**** Data for the task
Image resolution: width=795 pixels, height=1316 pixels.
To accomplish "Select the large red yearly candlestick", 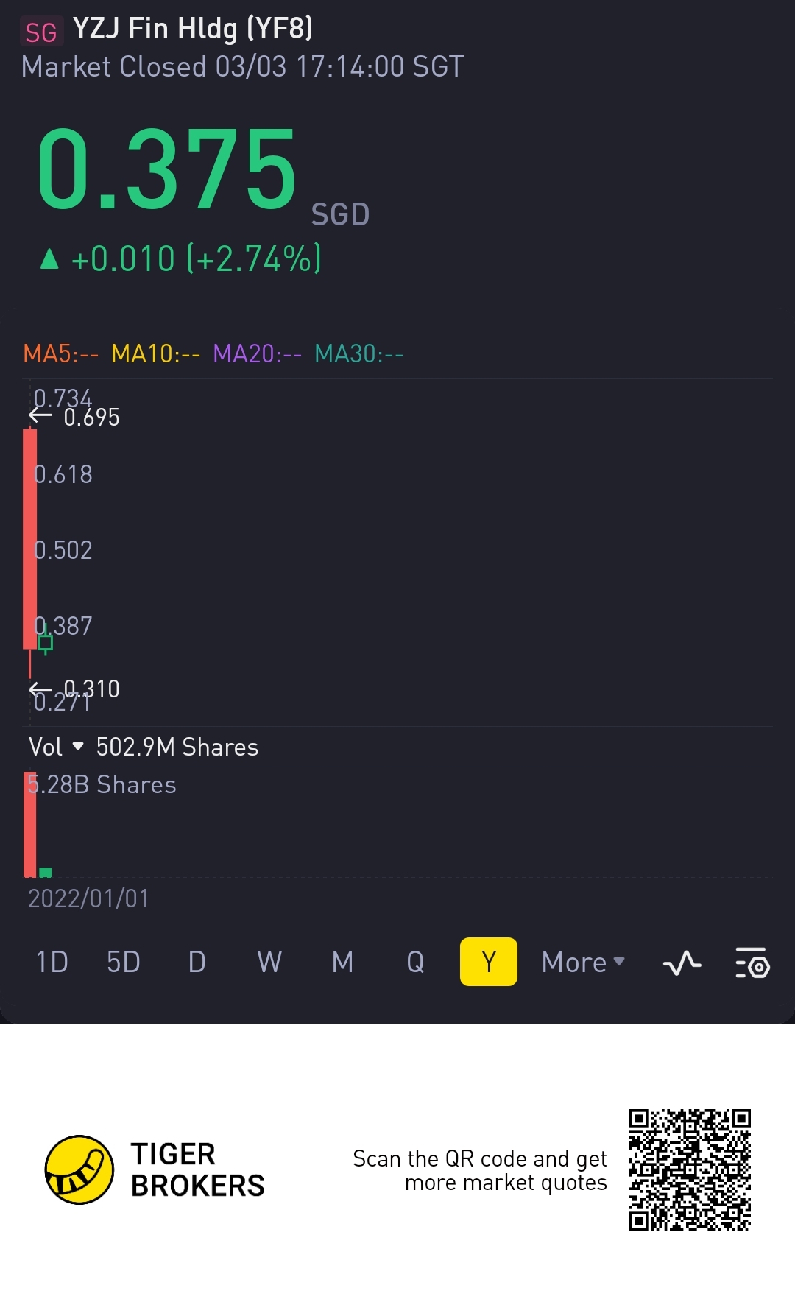I will 29,539.
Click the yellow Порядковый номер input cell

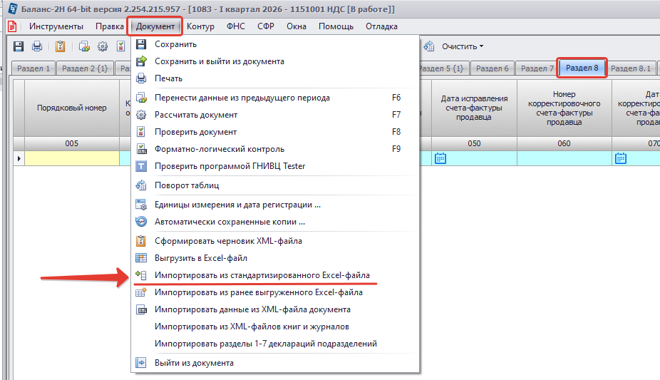click(x=71, y=158)

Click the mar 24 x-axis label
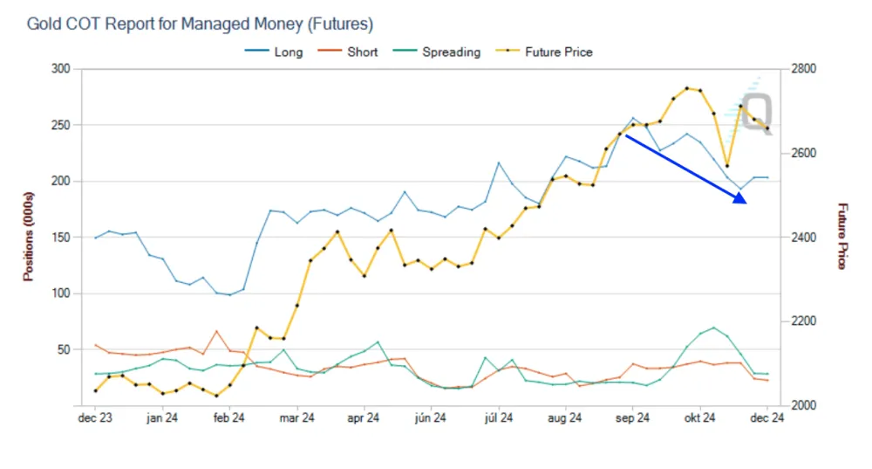click(x=296, y=419)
********
» **What is expected**:
Could you set down exactly, and only, the lines from the line containing "Click the yellow Порядковый номер input cell" through the last line of the records, both included, without the pictures?

» **Task response**:
Click the yellow Порядковый номер input cell

click(x=71, y=158)

Click the mar 24 x-axis label
click(x=296, y=419)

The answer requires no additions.